Easy! So, $K \leq \ker(\varphi)$, and so $\varphi$ descends to give a well-defined homomorphism $f : R \otimes_R M \to M$. In particular, $f(r \otimes m) = \varphi((r,m)) = rm$, just as we wanted.
So, we've constructed the desired map, and we just need to show it's an isomorphism. This is the easier part: define $g : M \to R \otimes_R M$ by $g(m) = 1 \otimes m$, and just check that $f \circ g = \operatorname{id}_M$ and $g \circ f = \operatorname{id}_{R \otimes_R M}$. Done!
Quick note: What we did here is construct an isomorphism of abelian groups, but it turns out that $R \otimes_R M$ has a natural left $R$-module structure given by $s(r \otimes m) = sr \otimes m$, and indeed this isomorphism is also $R$-linear.
This was quite long, but it's important to go through all of this detail at first.
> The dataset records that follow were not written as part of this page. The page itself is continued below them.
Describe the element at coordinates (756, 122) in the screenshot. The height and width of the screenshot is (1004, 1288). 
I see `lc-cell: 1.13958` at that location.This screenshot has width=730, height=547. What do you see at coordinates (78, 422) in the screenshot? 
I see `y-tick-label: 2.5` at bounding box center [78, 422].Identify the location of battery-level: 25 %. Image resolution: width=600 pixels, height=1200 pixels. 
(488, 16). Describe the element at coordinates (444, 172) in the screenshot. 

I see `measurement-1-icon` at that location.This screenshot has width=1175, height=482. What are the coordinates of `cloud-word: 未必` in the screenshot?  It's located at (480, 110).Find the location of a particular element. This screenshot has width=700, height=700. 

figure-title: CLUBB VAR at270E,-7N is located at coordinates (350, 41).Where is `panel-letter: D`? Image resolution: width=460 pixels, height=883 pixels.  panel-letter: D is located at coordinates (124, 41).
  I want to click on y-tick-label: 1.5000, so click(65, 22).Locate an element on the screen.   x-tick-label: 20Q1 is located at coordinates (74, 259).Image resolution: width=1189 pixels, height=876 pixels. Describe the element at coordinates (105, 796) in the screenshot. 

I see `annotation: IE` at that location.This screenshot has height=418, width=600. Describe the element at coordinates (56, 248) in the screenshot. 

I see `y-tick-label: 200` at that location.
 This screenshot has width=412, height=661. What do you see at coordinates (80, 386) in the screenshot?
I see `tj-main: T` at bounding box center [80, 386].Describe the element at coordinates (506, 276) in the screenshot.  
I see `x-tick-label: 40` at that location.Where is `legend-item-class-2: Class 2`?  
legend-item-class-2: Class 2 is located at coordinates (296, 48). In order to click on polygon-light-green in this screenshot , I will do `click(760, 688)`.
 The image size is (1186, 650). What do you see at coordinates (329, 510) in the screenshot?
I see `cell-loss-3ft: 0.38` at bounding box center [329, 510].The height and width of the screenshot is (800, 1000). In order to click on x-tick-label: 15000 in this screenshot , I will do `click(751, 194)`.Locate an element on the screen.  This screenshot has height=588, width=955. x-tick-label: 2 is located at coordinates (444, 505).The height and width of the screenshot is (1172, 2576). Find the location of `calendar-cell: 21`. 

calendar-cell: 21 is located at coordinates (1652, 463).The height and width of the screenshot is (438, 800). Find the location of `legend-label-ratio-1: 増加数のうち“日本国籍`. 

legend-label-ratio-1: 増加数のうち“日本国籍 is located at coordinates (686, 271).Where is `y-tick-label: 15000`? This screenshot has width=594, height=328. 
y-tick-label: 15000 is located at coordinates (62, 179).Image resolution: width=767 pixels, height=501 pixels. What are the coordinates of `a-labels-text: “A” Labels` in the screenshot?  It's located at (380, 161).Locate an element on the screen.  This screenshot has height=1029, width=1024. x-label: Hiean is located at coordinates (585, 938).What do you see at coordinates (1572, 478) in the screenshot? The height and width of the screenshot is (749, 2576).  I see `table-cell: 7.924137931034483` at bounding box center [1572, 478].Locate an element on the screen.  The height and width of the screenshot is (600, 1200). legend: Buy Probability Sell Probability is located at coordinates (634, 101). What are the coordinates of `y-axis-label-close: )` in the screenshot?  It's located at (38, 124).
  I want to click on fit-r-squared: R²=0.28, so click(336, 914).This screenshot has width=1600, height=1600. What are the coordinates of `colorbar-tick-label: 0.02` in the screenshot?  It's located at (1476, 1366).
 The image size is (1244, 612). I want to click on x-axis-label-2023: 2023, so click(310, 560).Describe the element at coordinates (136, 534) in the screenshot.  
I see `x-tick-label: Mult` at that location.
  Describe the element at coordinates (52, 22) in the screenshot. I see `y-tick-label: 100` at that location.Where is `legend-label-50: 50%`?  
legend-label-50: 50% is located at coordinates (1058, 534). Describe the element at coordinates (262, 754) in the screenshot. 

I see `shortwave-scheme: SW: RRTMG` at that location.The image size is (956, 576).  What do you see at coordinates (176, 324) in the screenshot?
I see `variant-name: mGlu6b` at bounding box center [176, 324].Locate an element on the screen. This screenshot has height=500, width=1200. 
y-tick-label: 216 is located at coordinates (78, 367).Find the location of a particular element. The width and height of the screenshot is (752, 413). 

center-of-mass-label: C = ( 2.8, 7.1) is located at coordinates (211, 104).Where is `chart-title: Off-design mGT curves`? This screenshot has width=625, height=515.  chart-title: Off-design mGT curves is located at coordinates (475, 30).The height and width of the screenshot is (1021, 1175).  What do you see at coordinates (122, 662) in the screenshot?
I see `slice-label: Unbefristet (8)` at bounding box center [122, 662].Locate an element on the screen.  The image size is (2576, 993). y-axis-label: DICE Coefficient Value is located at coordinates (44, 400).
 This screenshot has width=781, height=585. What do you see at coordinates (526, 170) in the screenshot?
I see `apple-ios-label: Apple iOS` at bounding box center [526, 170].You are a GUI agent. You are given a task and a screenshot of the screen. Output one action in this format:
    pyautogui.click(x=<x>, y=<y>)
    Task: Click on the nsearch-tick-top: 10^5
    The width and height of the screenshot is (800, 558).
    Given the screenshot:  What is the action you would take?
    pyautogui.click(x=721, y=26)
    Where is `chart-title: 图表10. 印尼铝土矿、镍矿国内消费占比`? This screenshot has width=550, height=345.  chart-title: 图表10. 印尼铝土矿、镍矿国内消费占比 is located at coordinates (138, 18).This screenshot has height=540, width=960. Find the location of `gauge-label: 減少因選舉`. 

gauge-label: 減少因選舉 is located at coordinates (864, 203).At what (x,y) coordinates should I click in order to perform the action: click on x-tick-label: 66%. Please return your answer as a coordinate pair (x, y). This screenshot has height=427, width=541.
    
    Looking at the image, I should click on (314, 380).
Let me highlight the key strategy though: to understand a tensor product, we must construct homomorphisms to and from it. Since the tensor product is a quotient of a free group, we have a standard toolkit for building homomorphisms from a tensor product! We first define a homomorphism from the free group, which really means defining an arbitrary function from its basis. Then we check that $K$ lies in the kernel of this homomorphism, which really means checking that our function on the basis was "bilinear" (or if you prefer, this is what "bilinear" means). That's all we have to do! So,
Slogan Homomorphisms $M \otimes_R N \to A$ are "the same as" bilinear functions $M \times N \to A$.
The formalized version of this slogan is called the universal property of tensor products.
Anyway, that handles $\mathbb{Z} \otimes_{\mathbb{Z}} \mathbb{F}_p \cong \mathbb{F}_p$.
Next, let's do $\mathbb{Q} \otimes_{\mathbb{Z}} \mathbb{F}_p$. Here, we'll reason more directly to show that this abelian group is trivial. Since $\mathbb{Q} \otimes_{\mathbb{Z}} \mathbb{F}_p$ is generated by simple tensors, it suffices to show that every simple tensor is $0$. So why should that happen?
First: any simple tensor of the form $u \otimes 0$ or $0 \otimes v$ is equal to $0$. Why? Because $(u,0) = (u,0) + (u,0) - (u,0+0) \in K$, so $u \otimes 0 = 0$ (and likewise on the other side for $0 \otimes v$).
So, if we start with a simple tensor in $\mathbb{Q} \otimes_{\mathbb{Z}} \mathbb{F}_p$, we'd like to manipulate it into the form $u \otimes 0$ or $0 \otimes v$. Here's one nice observation: scaling any element of $\mathbb{F}_p$ by $p$ yields $0$. So, $$xp \otimes y = x \otimes py = x \otimes 0 = 0$$ for any $x \in \mathbb{Q}$ and $y \in \mathbb{F}_p$. But every element of $\mathbb{Q}$ is of the form $xp$, because every element of $\mathbb{Q}$ is divisible by $p$! Putting this all together:
Let $x \in \mathbb{Q}$ and $y \in \mathbb{F}_p$ be arbitrary. Then $$x \otimes y = (\frac{x}{p} p) \otimes y = \frac{x}{p} \otimes (py) = \frac{x}{p} \otimes 0 = 0.$$ Thus, every simple tensor in $\mathbb{Q} \otimes_\mathbb{Z} \mathbb{F}_p$ is $0$. Since $\mathbb{Q} \otimes_\mathbb{Z} \mathbb{F}_p$ is generated by simple tensors, $\mathbb{Q} \otimes_\mathbb{Z} \mathbb{F}_p = 0$.
Can you answer your final question, about the isomorphism $$\frac{\mathbb{Z} \otimes_{\mathbb{Z}} \mathbb{Z}_n}{n(\mathbb{Z} \otimes_{\mathbb{Z}} \mathbb{Z}_n)} \cong \frac{\mathbb{Z}_n}{n\mathbb{Z}_n}?$$